In the listing below, how many lines include "agent"? Give the number and no other text.
╔══
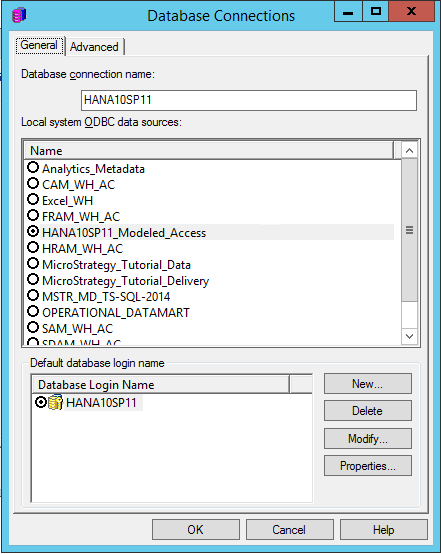The width and height of the screenshot is (441, 554).
Task: Open the General tab
Action: 39,46
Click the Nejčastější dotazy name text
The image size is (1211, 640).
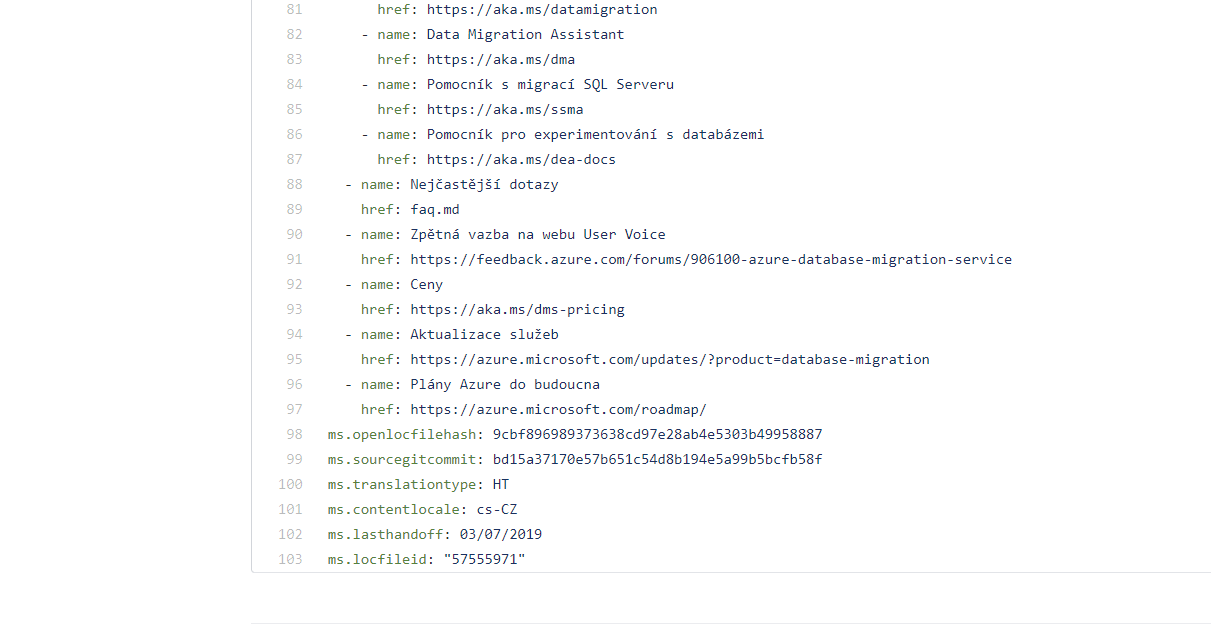pyautogui.click(x=484, y=184)
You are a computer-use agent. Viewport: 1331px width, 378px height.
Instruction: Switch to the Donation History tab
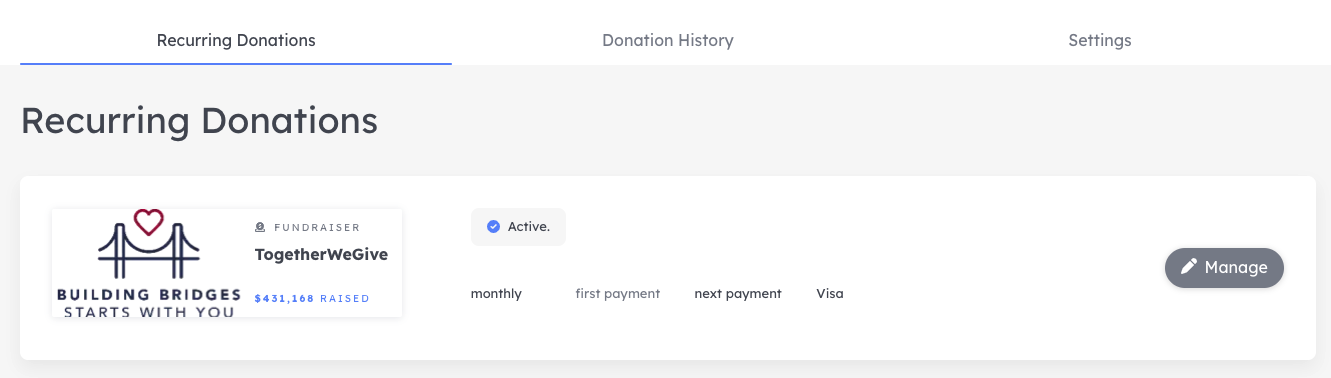(668, 41)
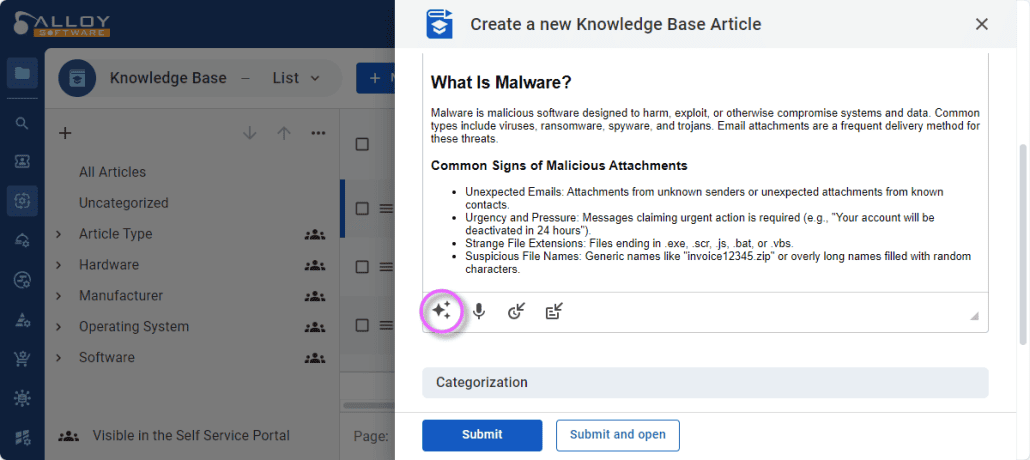Click the plus icon above category tree

point(65,133)
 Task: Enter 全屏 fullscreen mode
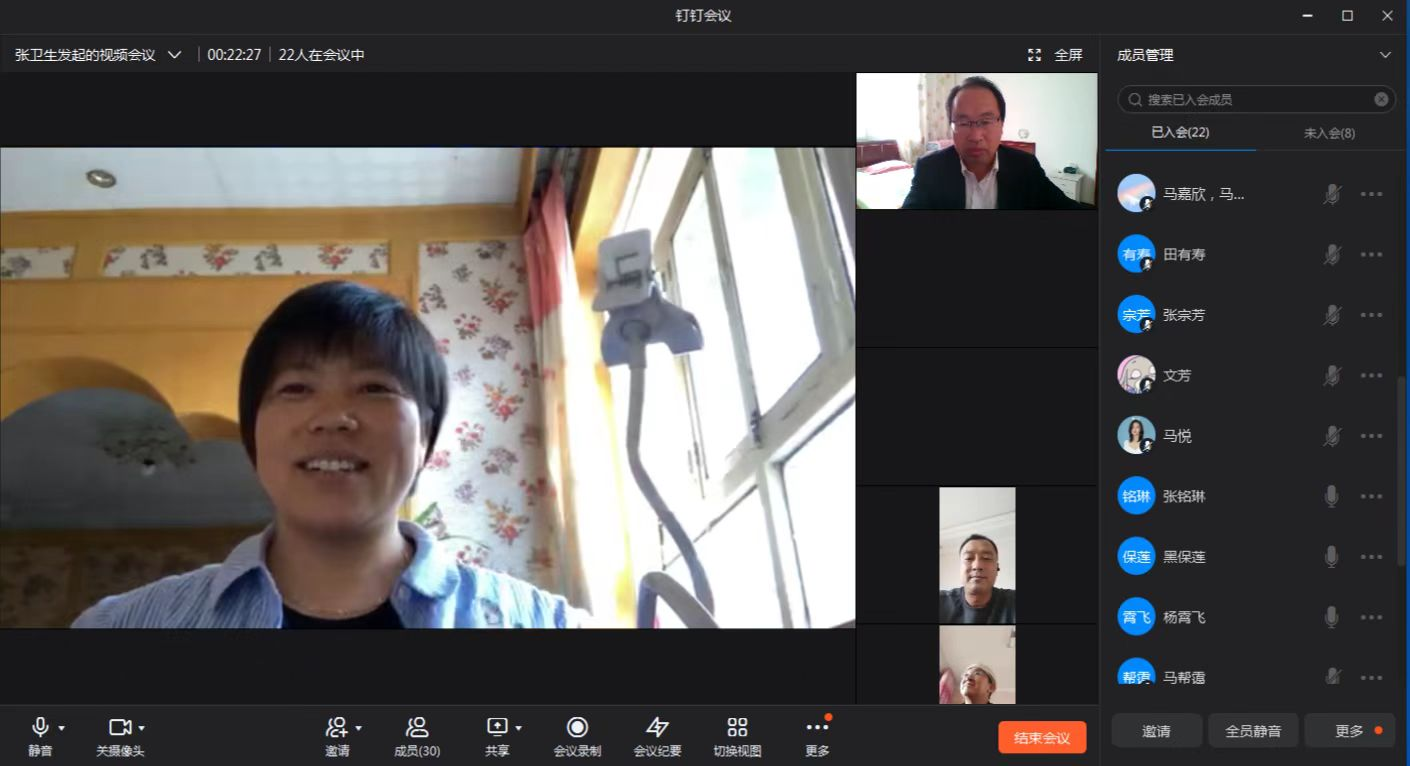point(1055,55)
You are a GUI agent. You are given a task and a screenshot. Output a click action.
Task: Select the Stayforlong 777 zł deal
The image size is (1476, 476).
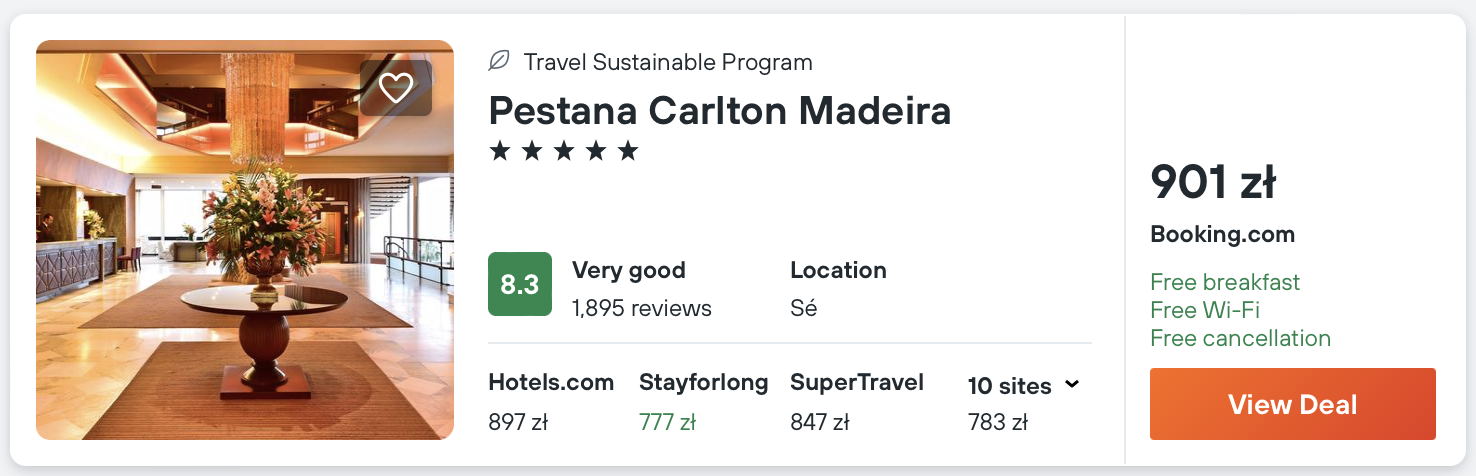tap(703, 401)
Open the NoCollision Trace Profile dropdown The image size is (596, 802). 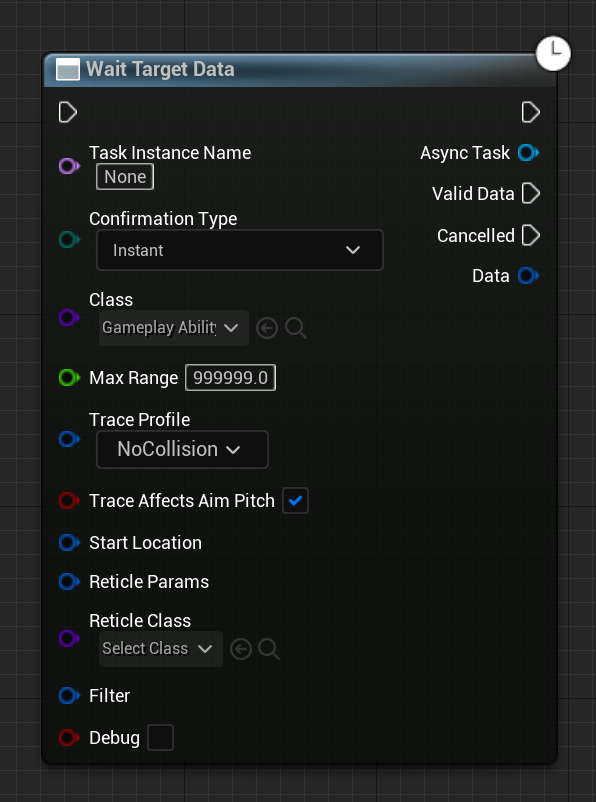pos(181,450)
╚══
RESPONSE BELOW:
2